One of my students — sharp and a little mischievous — walked up to the whiteboard during a compare-and-contrast activity on the Silk Roads and the Indian Ocean Trade Networks. She wrote: The Silk Roads were on land, and the Indian Ocean Trade Routes were on water.
She giggled when I read it out loud. A few others smiled. It looked like the most obvious thing a person could say.
She was right — not just factually correct, but right in the deeper sense that matters for historical thinking. What she had done was — not just factually correct, but right in the deeper sense. Everything else about those two networks follows from that foundational distinction. Good historical thinking works this way: you name the obvious first, and you build from it. The broad frame is what makes the specific insight visible.
Here’s what connects that moment to AI: a generative tool would never do this. Ask AI to compare the Silk Roads and the Indian Ocean Trade Networks and you’ll get something immediately impressive — a well-organized paragraph on goods, cultural exchange, religious diffusion, political dynamics. What you won’t get is a student standing at the board, a little nervous, writing the thing that seems too simple to say. AI produces the shape of sophisticated analysis. It skips the step where you figure out what the obvious actually is. Students need to practice that step.

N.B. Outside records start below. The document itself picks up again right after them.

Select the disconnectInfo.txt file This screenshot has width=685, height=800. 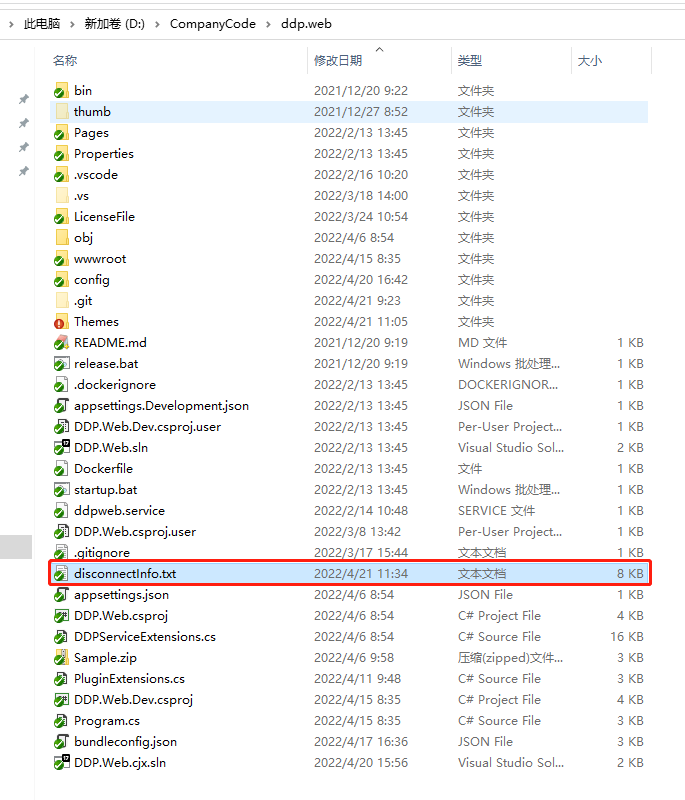point(125,574)
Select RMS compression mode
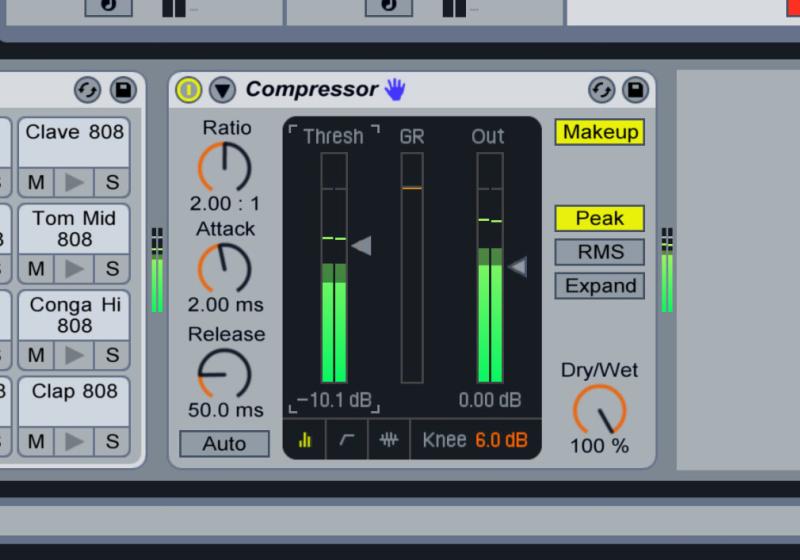The height and width of the screenshot is (560, 800). click(599, 252)
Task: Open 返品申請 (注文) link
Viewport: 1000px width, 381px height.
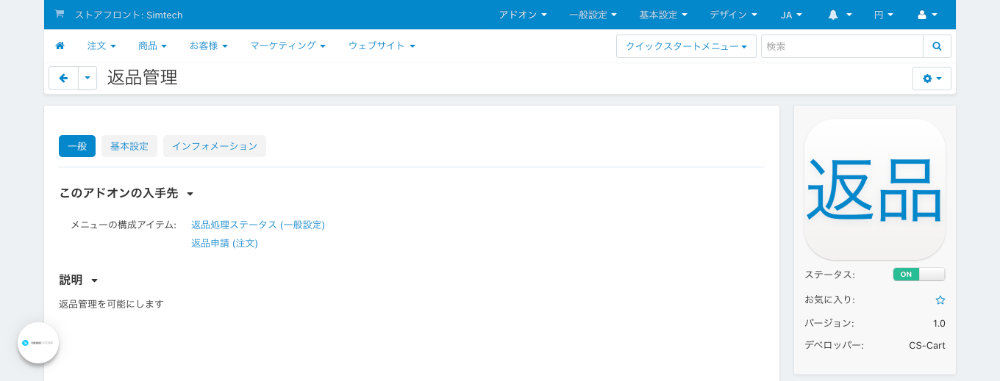Action: click(x=224, y=243)
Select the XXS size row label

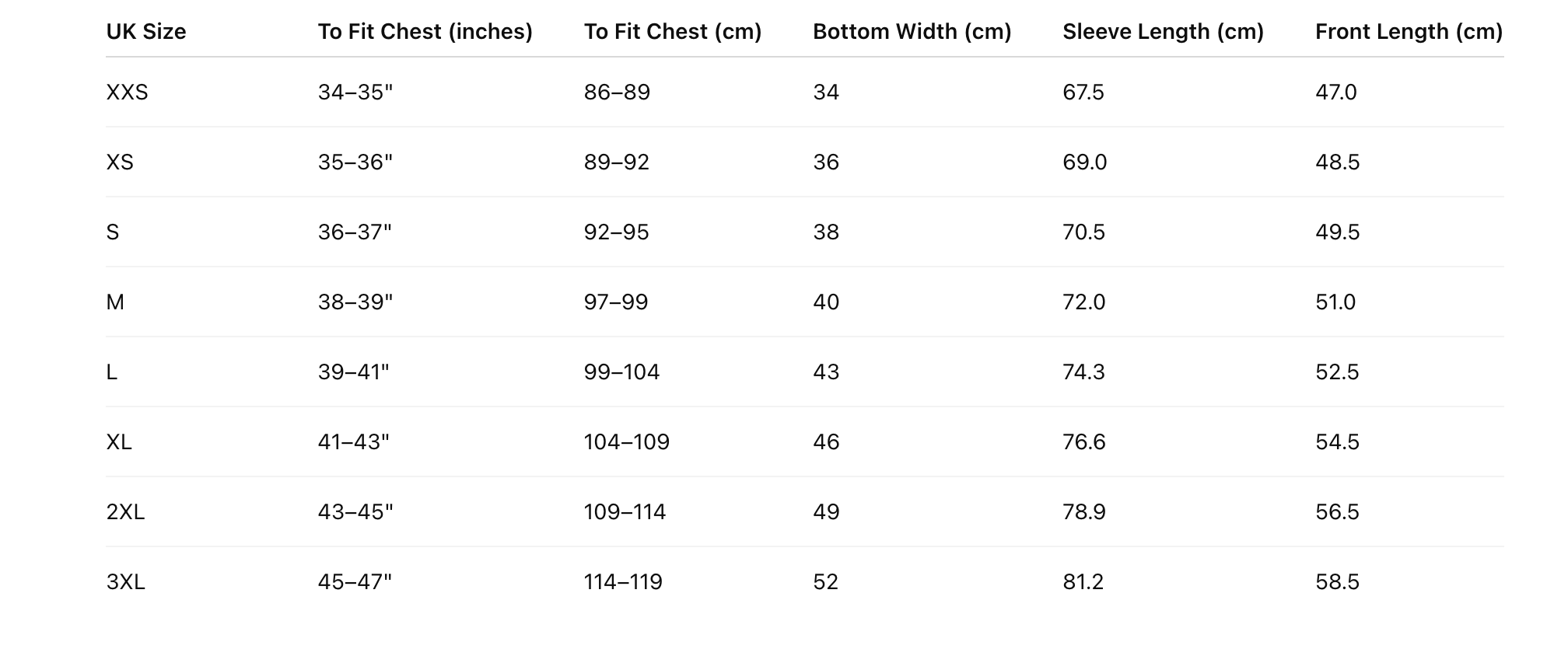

That student was doing something AI can’t do for her. She was learning to think like a historian. The AI would have performed one.
The wrong question
Most conversations about AI and student work are organized around a compliance question: how do we stop students from using AI? That question produces detection tools, honor codes, academic integrity policies — all of which have their place, but none of which change what actually happens when students sit down to do the work.
The more useful question is: how do we design so the thinking happens regardless?
This is the central argument of Chapter Twelve of The AI Doesn’t Know Your Students, and it’s the one I return to most often in practice. Not because it’s idealistic, but because it’s operational. You can actually do something with it on Monday.
The design mistake most teachers make — and it’s understandable — is treating the output as if it were the learning. If the output is all that matters, AI is a threat to the assignment. But if the learning is what matters, the output is just evidence of it, and evidence can be gathered in other ways: through conversation, through revision, through documented process, through questions that require the student’s specific knowledge — knowledge that no AI can supply, because no AI was in your classroom last Tuesday.
What four decades of research has been pointing toward
Manu Kapur’s work on productive failure found, across more than 12,000 participants, that students who attempt problems before receiving instruction outperform students who receive instruction first — particularly on measures of conceptual understanding and transfer. The struggle activates learning processes that smooth delivery sequences don’t. The implication for AI is there: if a student uses AI to produce a first draft and is then asked to do something genuinely hard with it — identify what it got wrong, defend its choices against your questions, revise toward greater specificity — the productive struggle has moved to the revision stage. If those stages require real thinking, the sequence still works.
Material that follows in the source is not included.